Aim 1 — Reproduce everything in the printing glossary from "GIF (Graphic Interchange" down to "and pure white.", word for word.
Aim 2 — Say whether each statement agrees with the printing glossary, answering yes or no and quoting the deciding words: (a) matte finishes suit interior graphics better than glossy ones; (b) kerning matters most in small type; (c) the GIF format usually has a resolution high enough for printing.

Extract —
--
GIF (Graphic Interchange Format)
An image format type generated specifically for computer use. Its resolution is usually very low (72 dpi, or that of your computer screen), making it undesirable for printing purposes.
Gloss Finish
This can be achieved by printing directly to a gloss material, by adding a gloss laminate over a print, or by varnishing a matte material in the printing process. Gloss finishes tend to bring out the vibrancy of an image.
Gradient
Grayscale
An image containing a range of gray levels as opposed to only pure black and pure white.
Grey Adhesive (pigmented)
Grommet
Hard Sign
Hoarding
A hoarding is defined as a temporary boarded fence in a public place, usually erected around a building site. These are used to protect the public from site works whilst also being used to display advertisements. This can also describe the temporary covering of windows during tenant construction for example. See Window Wrap.
Hot Spot
A white reflection from an interior lighting source which can obstruct the readability of a graphic or messaging. Glossy surfaces are often the problem for indoor applications. Matte finishes are better suited for interior graphics and glossy surfaces for exterior use.
Icon
In graphical environments, a small graphic image displayed on the screen to represent an object that can be manipulated by the user.
Image Resolution
Resolution expresses the image quality, and is defined by pixel density (dots per inch) or image size (pixels tall x pixels wide).
Indicator (Visibility)
Inkjet Printer
A printer that applies color by spraying ink onto the page. As opposed to continuous tone color.
Interpolation
In the image manipulation context, this is the increase of image resolution by the addition of new pixels throughout the image, the colours of which are based on neighbouring pixels.
Justified
Lines of type in a column that are flush with both the right and left column margins. If only one side of the text column is flush, it is said to be right-justified or left-justified. Left-justified column are also called ragged-right because the right side which is not justified tends to be uneven. When type is justified to both the right and left margins, word spacing and letter spacing must be varied to allow such alignment.
Kerning
Kerning refers to improving the appearance of type by adjusting the spacing between selected pairs of letters. The most problematic pairs of letters are AV, AY, FA, AW, PA, and AT. Kerning is more important in large type and all uppercase text.
Laminate (over laminate)
An over laminate is a thin adhesive film that can be added over your digitally printed graphics. They come in a number of thicknesses, colours and finishes for different applications. A laminate is primarily used to protect the underlying ink layer from abrasion and UV fading. Since they are available in different sheens, they can turn a standard print into either a rich gloss or matte finish. Over laminates also add additional thickness which reduces stretch and can aid in the installation and removal of material.
--
Dataset section —
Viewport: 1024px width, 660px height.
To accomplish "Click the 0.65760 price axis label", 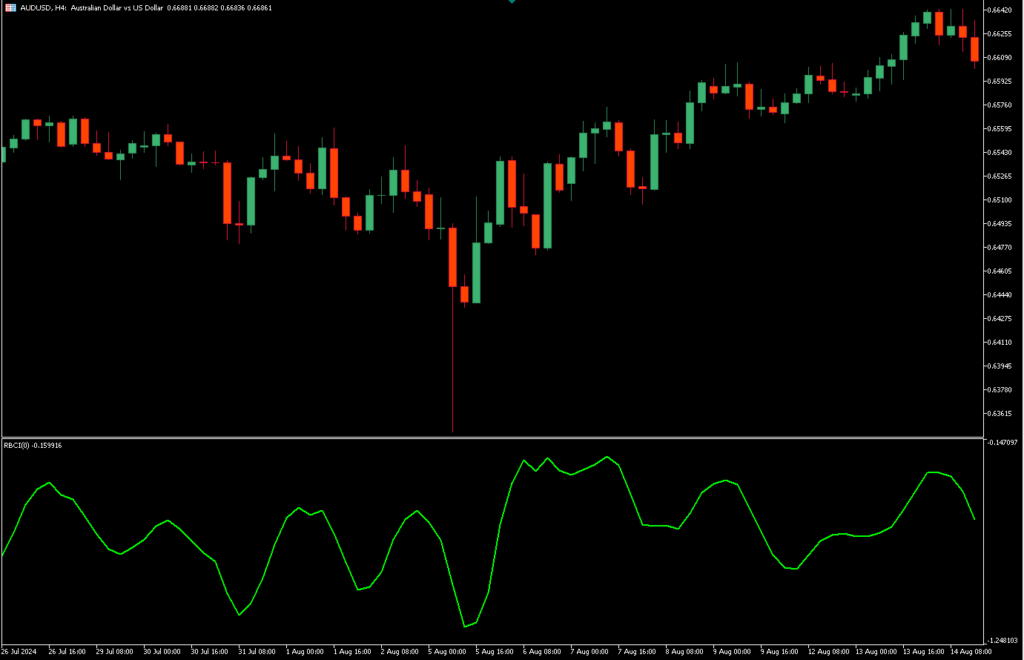I will pyautogui.click(x=1001, y=104).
--
Exercise solution 1 —
GIF (Graphic Interchange Format)
An image format type generated specifically for computer use. Its resolution is usually very low (72 dpi, or that of your computer screen), making it undesirable for printing purposes.
Gloss Finish
This can be achieved by printing directly to a gloss material, by adding a gloss laminate over a print, or by varnishing a matte material in the printing process. Gloss finishes tend to bring out the vibrancy of an image.
Gradient
Grayscale
An image containing a range of gray levels as opposed to only pure black and pure white.

Exercise solution 2 —
(a) Yes: "Matte finishes are better suited for interior graphics and glossy surfaces for exterior use."
(b) No: "Kerning is more important in large type and all uppercase text."
(c) No: "Its resolution is usually very low (72 dpi, or that of your computer screen), making it undesirable for printing purposes."